En el marco de la marcha de Ni Una Menos, se generó un debate sobre la inclusión del reclamo "libres nos queremos y desendeudadas", que apunta al Fondo Monetario Internacional (FMI). Algunos panelistas cuestionan la mezcla de un reclamo de igualdad con una bajada política partidaria.
Valeria San Pedro explicó que este reclamo surge de la "feminización de la pobreza", donde las mujeres en barrios populares enfrentan mayores dificultades económicas, a menudo con trabajos precarios y la responsabilidad del cuidado familiar. Esto las lleva a solicitar préstamos a empresas para llegar a fin de mes, especialmente cuando los padres de sus hijos no cumplen con la cuota alimentaria.

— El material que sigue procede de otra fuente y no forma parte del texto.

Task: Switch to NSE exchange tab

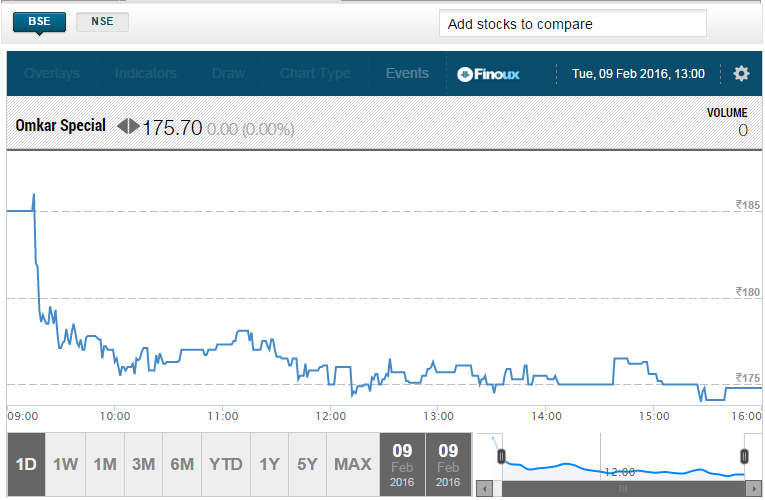Action: tap(102, 22)
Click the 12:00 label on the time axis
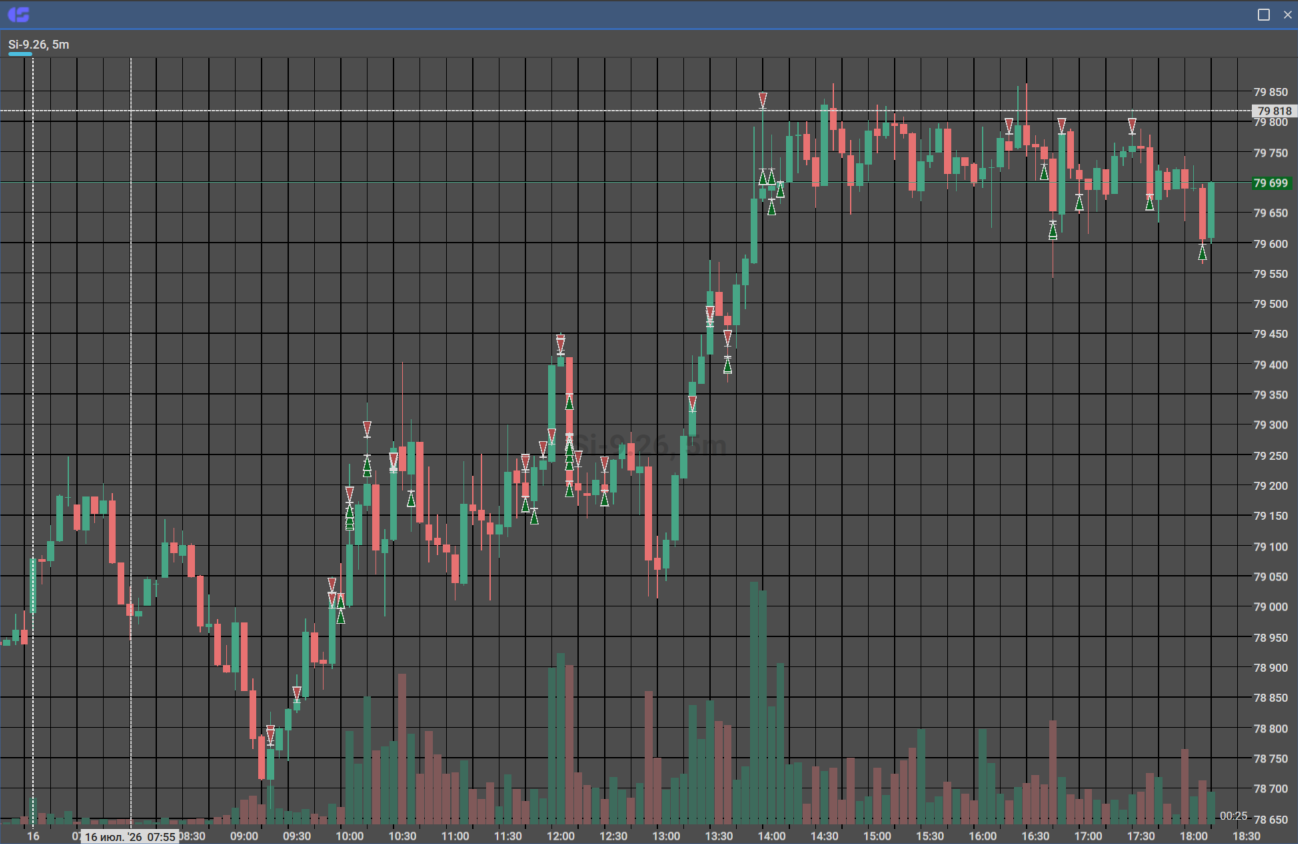Screen dimensions: 1298x844 tap(561, 836)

Se destacó que la movilización de Ni Una Menos ha logrado instalar el tema en la agenda pública e interpelar a toda la sociedad, incluyendo a jóvenes y hombres. Sin embargo, también se reconoce la presencia de banderas políticas partidarias en las marchas.
El debate también abordó la importancia de dejar de lado los posicionamientos partidarios en un día como este, para enfocarse en la violencia machista y los femicidios. Se recordó que la violencia existía antes del actual gobierno y que el foco debe estar en erradicarla, más allá de las opiniones políticas.